#### EXERCISE BRIEF
From the entries below, transcribe exactly the lines between the line holding "Click the Update Trim & Options button" and the line holding "Open the Продажа", inclusive; skip all other lines.

#### THE DATA
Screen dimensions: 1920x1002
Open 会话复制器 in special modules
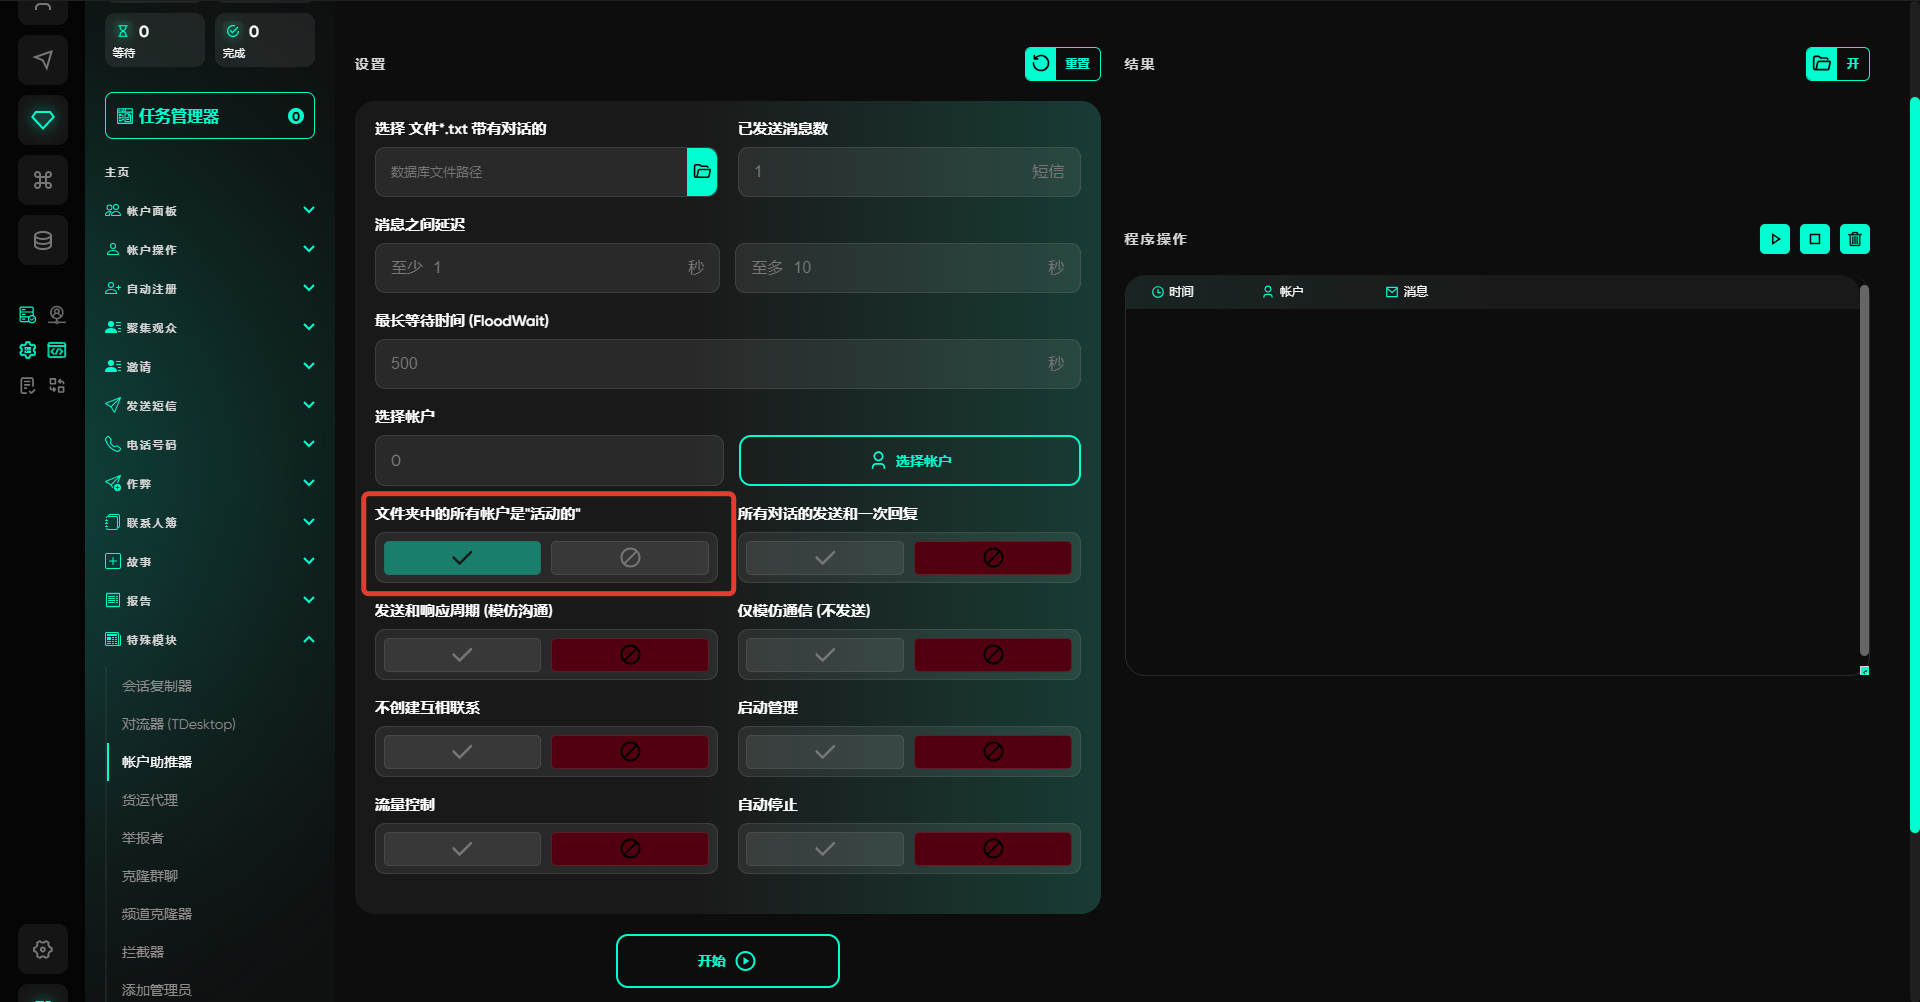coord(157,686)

--

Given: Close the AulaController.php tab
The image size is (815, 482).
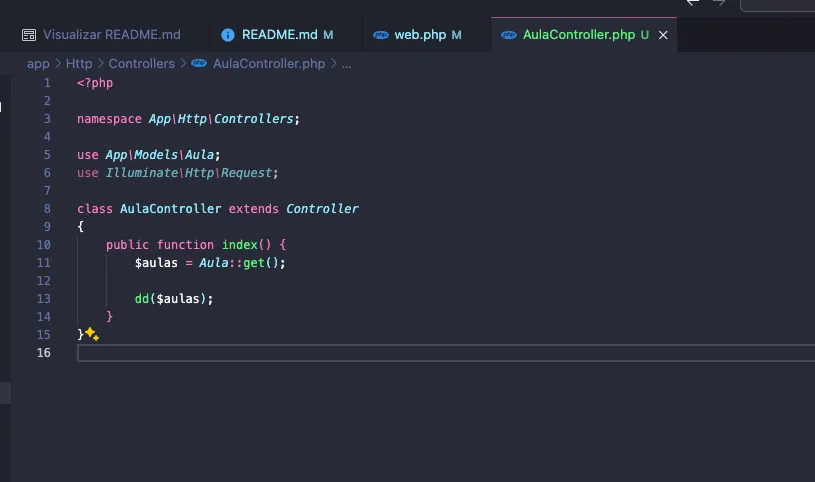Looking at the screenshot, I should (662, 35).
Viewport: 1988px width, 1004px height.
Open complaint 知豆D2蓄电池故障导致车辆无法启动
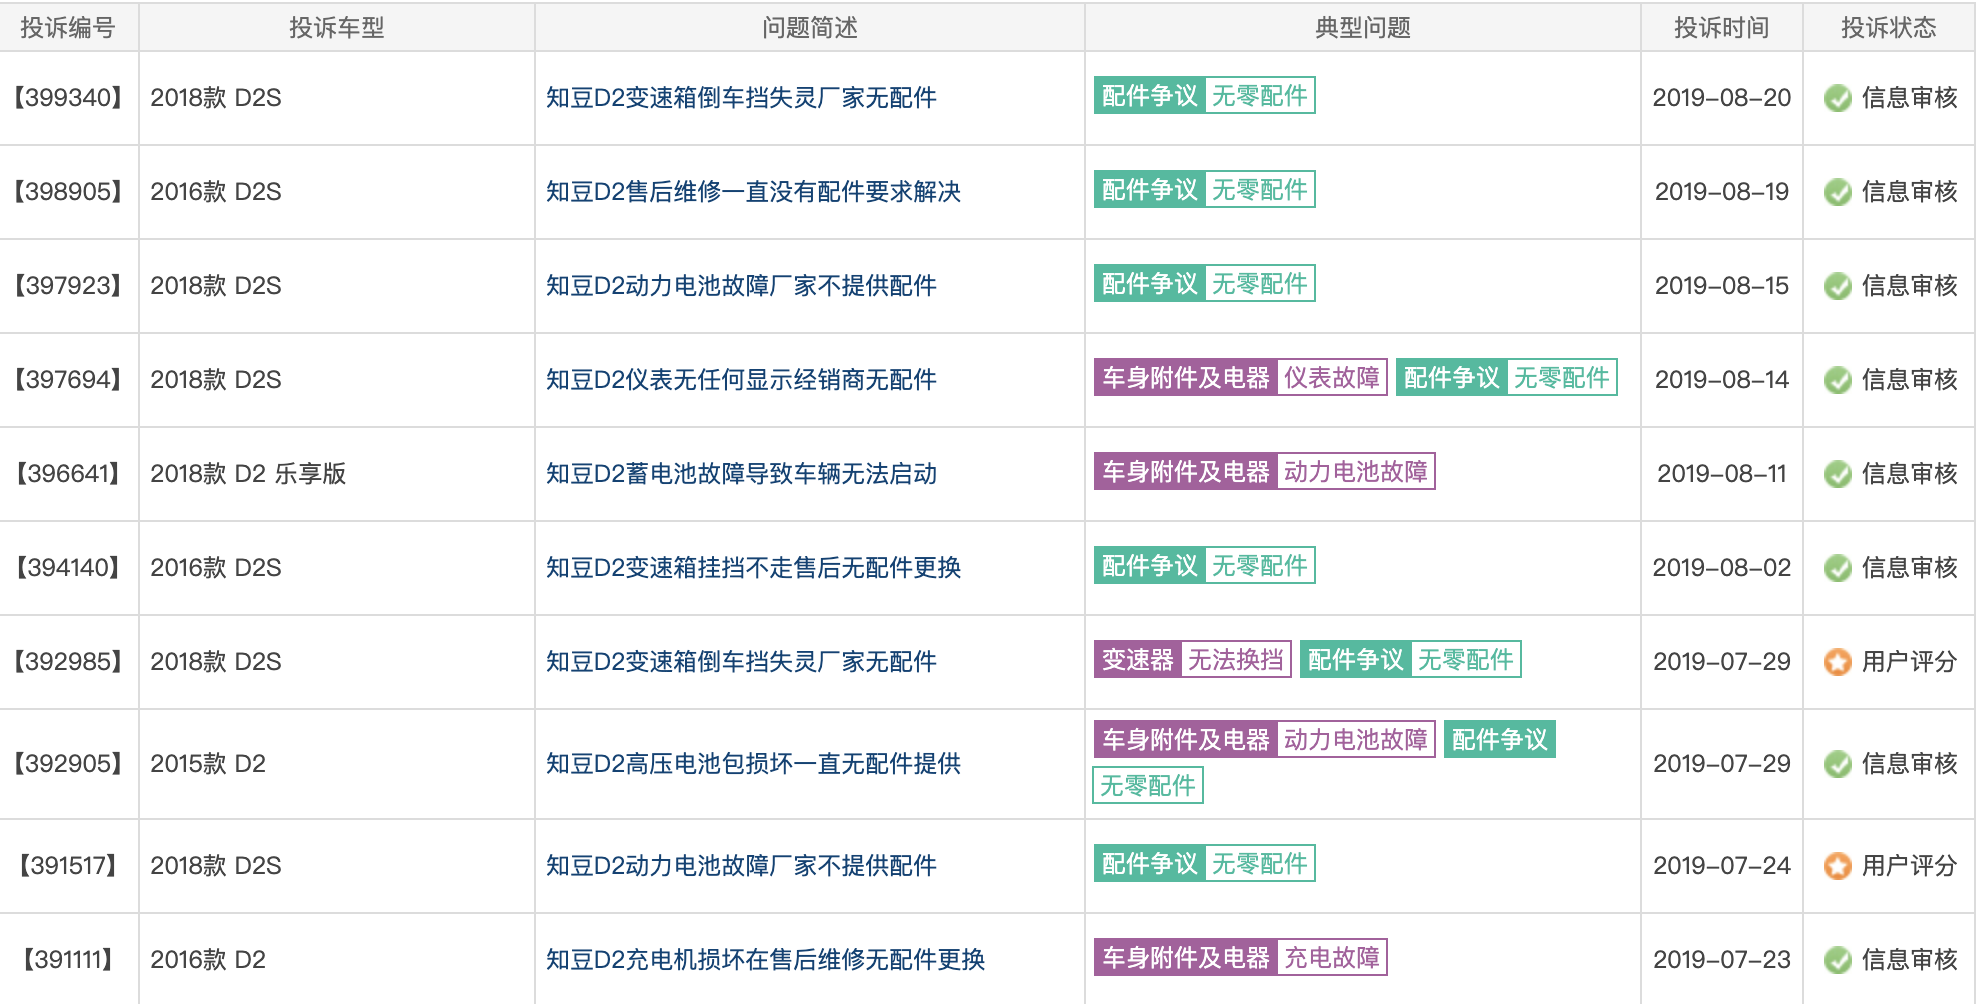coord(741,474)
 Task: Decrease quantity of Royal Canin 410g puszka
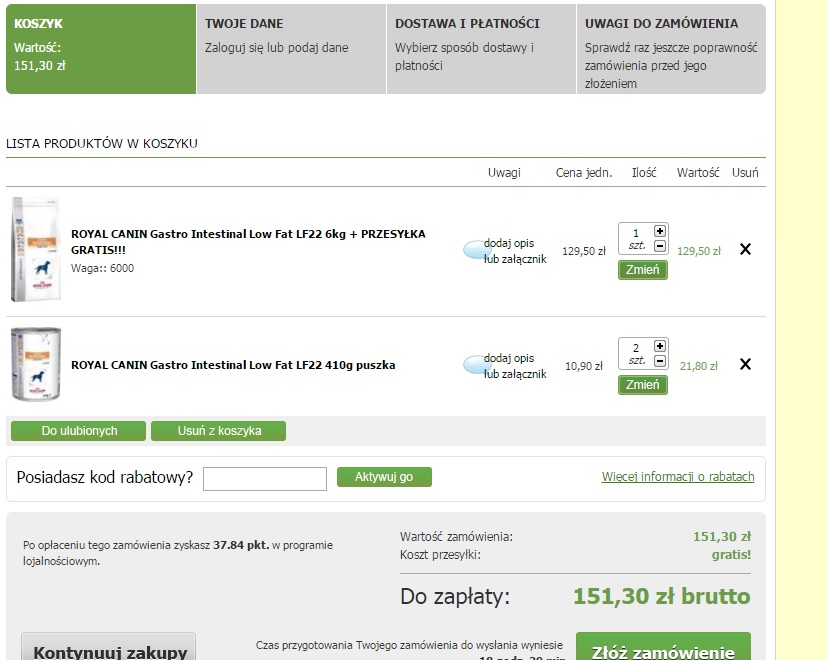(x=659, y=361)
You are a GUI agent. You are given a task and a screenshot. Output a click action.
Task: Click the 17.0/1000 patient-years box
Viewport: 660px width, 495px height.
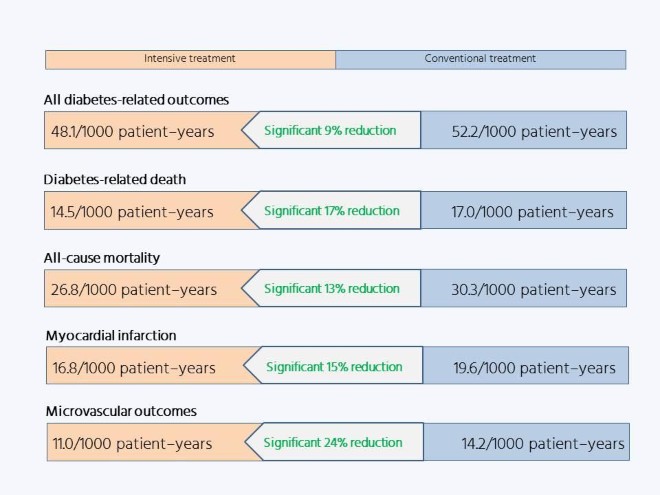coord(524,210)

---

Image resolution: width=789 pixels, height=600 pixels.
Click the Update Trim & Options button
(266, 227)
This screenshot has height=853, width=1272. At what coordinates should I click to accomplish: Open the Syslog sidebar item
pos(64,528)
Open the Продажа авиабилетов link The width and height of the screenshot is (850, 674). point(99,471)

#### TASK RESULT
Click the Update Trim & Options button
(266, 227)
This screenshot has height=853, width=1272. At what coordinates should I click to accomplish: Open the Syslog sidebar item
pos(64,528)
Open the Продажа авиабилетов link The width and height of the screenshot is (850, 674). point(99,471)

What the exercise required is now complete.